Provided entries |
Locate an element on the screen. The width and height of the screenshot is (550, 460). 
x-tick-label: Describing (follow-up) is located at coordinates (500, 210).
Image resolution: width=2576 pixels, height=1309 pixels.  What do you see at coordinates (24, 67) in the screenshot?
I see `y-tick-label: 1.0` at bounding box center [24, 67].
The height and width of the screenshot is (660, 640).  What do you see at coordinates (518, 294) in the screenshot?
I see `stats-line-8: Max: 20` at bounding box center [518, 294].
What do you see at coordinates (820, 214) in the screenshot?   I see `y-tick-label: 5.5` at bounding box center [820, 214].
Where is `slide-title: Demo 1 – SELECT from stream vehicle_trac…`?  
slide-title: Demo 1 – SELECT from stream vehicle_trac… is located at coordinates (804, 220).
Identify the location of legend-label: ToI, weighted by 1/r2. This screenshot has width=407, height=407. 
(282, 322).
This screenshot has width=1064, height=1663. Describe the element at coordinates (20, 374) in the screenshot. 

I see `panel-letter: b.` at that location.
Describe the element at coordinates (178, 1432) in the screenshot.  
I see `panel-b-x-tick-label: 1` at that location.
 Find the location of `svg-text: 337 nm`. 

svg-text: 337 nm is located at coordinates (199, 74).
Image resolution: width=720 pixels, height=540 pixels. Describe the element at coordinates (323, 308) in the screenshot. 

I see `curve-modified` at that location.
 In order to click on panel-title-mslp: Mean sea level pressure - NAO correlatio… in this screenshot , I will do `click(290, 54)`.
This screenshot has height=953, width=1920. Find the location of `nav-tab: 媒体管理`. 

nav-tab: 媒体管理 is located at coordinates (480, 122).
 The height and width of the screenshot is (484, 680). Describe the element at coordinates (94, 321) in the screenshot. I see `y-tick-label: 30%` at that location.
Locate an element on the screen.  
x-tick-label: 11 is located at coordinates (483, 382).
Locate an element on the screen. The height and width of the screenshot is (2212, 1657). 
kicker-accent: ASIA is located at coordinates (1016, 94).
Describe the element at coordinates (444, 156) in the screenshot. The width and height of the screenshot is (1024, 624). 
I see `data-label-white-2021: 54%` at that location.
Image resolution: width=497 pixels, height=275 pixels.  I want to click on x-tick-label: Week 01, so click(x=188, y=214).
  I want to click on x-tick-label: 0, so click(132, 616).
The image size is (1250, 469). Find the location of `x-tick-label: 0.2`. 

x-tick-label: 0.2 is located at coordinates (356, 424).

Directions for this task |
Could you repeat the lines verbatim, starting with the line that contains "In order to" and going on through the final line?

Answer to the exercise |
 In order to click on panel-title-mslp: Mean sea level pressure - NAO correlatio… in this screenshot , I will do `click(290, 54)`.
This screenshot has height=953, width=1920. Find the location of `nav-tab: 媒体管理`. 

nav-tab: 媒体管理 is located at coordinates (480, 122).
 The height and width of the screenshot is (484, 680). Describe the element at coordinates (94, 321) in the screenshot. I see `y-tick-label: 30%` at that location.
Locate an element on the screen.  
x-tick-label: 11 is located at coordinates (483, 382).
Locate an element on the screen. The height and width of the screenshot is (2212, 1657). 
kicker-accent: ASIA is located at coordinates (1016, 94).
Describe the element at coordinates (444, 156) in the screenshot. The width and height of the screenshot is (1024, 624). 
I see `data-label-white-2021: 54%` at that location.
Image resolution: width=497 pixels, height=275 pixels.  I want to click on x-tick-label: Week 01, so click(x=188, y=214).
  I want to click on x-tick-label: 0, so click(132, 616).
The image size is (1250, 469). Find the location of `x-tick-label: 0.2`. 

x-tick-label: 0.2 is located at coordinates (356, 424).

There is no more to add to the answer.